Las culturas antiguas lo sabían y diseñaron ciertos rituales para eliminar la tensión de la comunidad mediante la búsqueda de chivos expiatorios. Por ejemplo, en la época de Jesús, en la comunidad judía existía un ritual que básicamente funcionaba así: A intervalos regulares, la comunidad tomaba un macho cabrío y lo adornaba simbólicamente con las tensiones y divisiones de la comunidad. Entre otras cosas, lo cubrían con un paño púrpura para simbolizar que los representaba a ellos y le clavaban una corona de espinas en la cabeza para hacerle sentir el dolor de sus tensiones. (

Observe cómo Jesús es envuelto en estos símbolos exactos cuando Pilato lo muestra a la multitud antes de la crucifixión: "Ecce homo" ... "¡He aquí vuestro chivo expiatorio!") El macho cabrío fue perseguido hasta morir en el desierto. Su salida de la comunidad se entendía como la eliminación del pecado y la tensión de la comunidad, dejando a la comunidad libre de tensión por su destierro.

Jesús es nuestro chivo expiatorio. Él nos quita el pecado y la división, aunque no mediante el destierro de la comunidad. Él quita nuestros pecados acogiéndolos, cargándolos y transformándolos para no devolverlos.
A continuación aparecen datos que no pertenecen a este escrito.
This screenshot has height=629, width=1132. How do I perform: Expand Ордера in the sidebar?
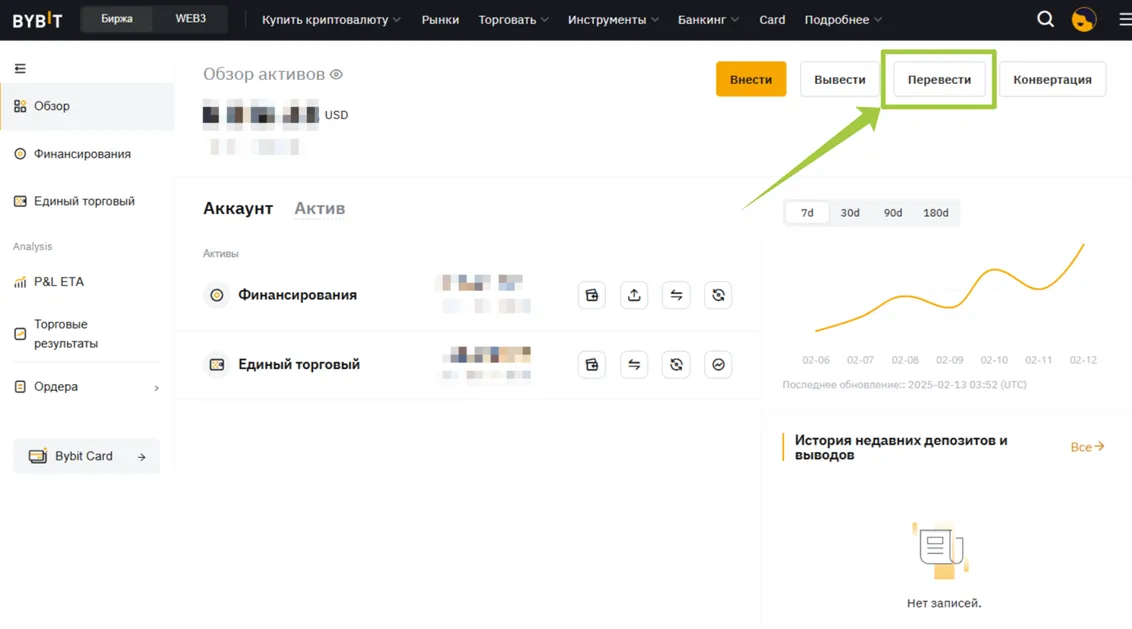[86, 387]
Jesús quita el pecado de la misma manera que un filtro de agua purifica, reteniendo las impurezas dentro de sí y devolviendo sólo lo que es puro.

Cuando decimos que Jesús murió por nuestros pecados, tenemos que entenderlo así: Absorbió el odio y devolvió el amor; absorbió las maldiciones y devolvió las bendiciones; absorbió la amargura y devolvió la gracia; absorbió los celos y devolvió la afirmación; y absorbió el asesinato y devolvió el perdón. Al absorber nuestros pecados, diferencias y celos, hizo por nosotros lo que nosotros, de un modo menos maduro y menos eficaz, intentamos hacer cuando nos crucificamos unos a otros con chismes.
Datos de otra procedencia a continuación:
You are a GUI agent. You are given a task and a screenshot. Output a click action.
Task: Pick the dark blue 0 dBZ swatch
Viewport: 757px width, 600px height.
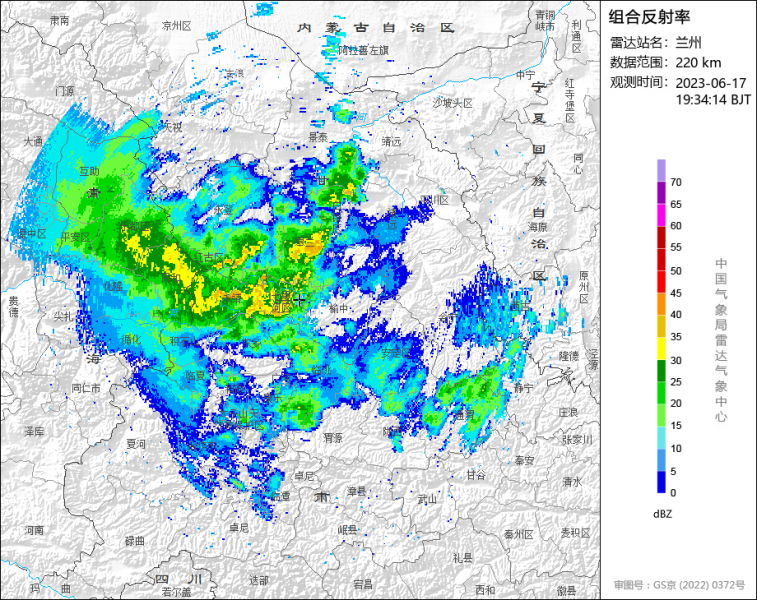661,482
Y ésa es la invitación que Jesús nos hace: Como adultos, estamos invitados a dar un paso adelante y hacer lo que hizo Jesús, es decir, acoger las diferencias y los celos que nos rodean, retenerlos y transformarlos para no devolverlos con la misma moneda.

Entonces ya no necesitaremos chivos expiatorios, y las tuberías de vapor de las habladurías dejarán de silbar y el gruñido grave de ese pequeño perro que llevamos dentro se callará por fin.